Ask Scary Mommy is Scary Mommy’s advice column, where our team of “experts” answers all the questions you have about life, love, body image, friends, parenting, and anything else that’s confusing you.
This week on Ask Scary Mommy: What do you do when the pandemic has just totally depleted your sex drive, but your partner is still good to go? Email [email protected]
Dear Scary Mommy,
Like most moms out there right now, I’m just completely depleted. Overworked, stressed out, touched out, and a ball of anxiety most days — all because of the pandemic and how it’s uprooted our family’s entire lives. That includes my sex life, because I pretty much never want to do it anymore. In the morning, I don’t have time and at night I’m ready to just collapse into bed without interruption until morning when it’s lather, rinse, repeat all over again. My partner is feeling the strain too of course, but their sex drive has not been affected one bit — or so it seems. They totally pull their weight around the house and they’re an equal partner in parenting, so it’s not resentment on my end or anything. I just…can’t get there. They’re being really understanding, but I know we can’t avoid sex forever. I’m hoping the end of the pandemic brings back my libido, but I don’t think it should have to wait that long. HELP.
Listen — lockdown is wreaking havoc on lots of libidos, I promise. If you’re not feeling frisky during a massive global health crisis, that’s okay. Please don’t be hard on yourself over it. Stress, anxiety, depression, and having to adapt to huge changes like working from home, schooling from home, and not having your usual social outlets are all big libido-killers because of course they are! We’re all just trying to survive here.
I’m glad your partner isn’t pressuring you or guilt-tripping you. For many couples during the last year, the power imbalance around the home has resulted in some serious resentment, and that’s not exactly conducive to foreplay. That’s not the case for you, but that doesn’t mean the pandemic has been easier for you than others who don’t have supportive partners.

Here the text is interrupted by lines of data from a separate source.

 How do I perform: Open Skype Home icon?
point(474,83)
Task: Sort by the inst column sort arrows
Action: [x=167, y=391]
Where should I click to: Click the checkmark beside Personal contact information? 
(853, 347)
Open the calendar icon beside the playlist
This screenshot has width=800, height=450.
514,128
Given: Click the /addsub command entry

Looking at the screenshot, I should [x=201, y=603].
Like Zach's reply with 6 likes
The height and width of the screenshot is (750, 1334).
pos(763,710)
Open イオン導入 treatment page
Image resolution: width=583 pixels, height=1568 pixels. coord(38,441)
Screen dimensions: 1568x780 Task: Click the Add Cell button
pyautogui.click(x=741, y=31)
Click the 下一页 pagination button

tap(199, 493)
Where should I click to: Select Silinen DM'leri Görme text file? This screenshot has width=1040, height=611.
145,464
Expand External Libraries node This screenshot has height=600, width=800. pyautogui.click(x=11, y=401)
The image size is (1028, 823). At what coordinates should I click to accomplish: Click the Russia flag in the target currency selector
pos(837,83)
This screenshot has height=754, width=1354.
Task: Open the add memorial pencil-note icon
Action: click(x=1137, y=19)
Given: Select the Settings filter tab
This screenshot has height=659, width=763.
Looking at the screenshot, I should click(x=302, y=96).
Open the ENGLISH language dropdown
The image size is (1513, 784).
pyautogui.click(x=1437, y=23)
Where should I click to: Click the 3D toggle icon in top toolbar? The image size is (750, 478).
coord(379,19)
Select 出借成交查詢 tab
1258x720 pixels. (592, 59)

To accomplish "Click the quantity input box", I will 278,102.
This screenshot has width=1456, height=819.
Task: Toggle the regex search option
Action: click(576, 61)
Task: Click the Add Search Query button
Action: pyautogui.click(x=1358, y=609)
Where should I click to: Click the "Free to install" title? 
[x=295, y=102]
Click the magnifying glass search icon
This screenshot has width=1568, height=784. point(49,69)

Make sure you’re keeping the line of communication open with your partner. It could be their stress response is to cling to comfort and who they feel closest to — and that’s you. Your stress response is different, and that’s okay. As long as you’re open and honest with them about it, and they realize it’s not personal, that’s one very important step here.
Another step to consider, if you are financially able and emotionally willing, is therapy. Therapists are, as you can imagine, extra super busy these days, so you may have a bit of a wait to get in. But therapists are there to help you work through your feelings of stress and anxiety and guide you toward solutions that work well for you. You can work on different coping mechanisms with a therapist, which is extraordinarily helpful and relieves some of the burden of trying to navigate them yourself.
For reasons I don’t need to list here because I’m sure you’re already aware, yes, it might take awhile before we see the light at the end of this tunnel. Try to focus on the positives: we have a new administration ready to take charge, there are multiple vaccines available, the rollouts of said vaccines pretty much have to improve at this point, and numbers will eventually go down. As quickly as your libido disappeared when the pandemic’s toll began to take hold on you personally, it might reappear just as quickly when things begin to tangibly improve.
Try to find other ways to be intimate with your partner — talking to one another about things other than the kids and the state of the world, being affectionate, and watching TV together are all good ways to foster this. You’re not alone, and you’re doing the best you can during a time of global crisis. Be kind to yourself.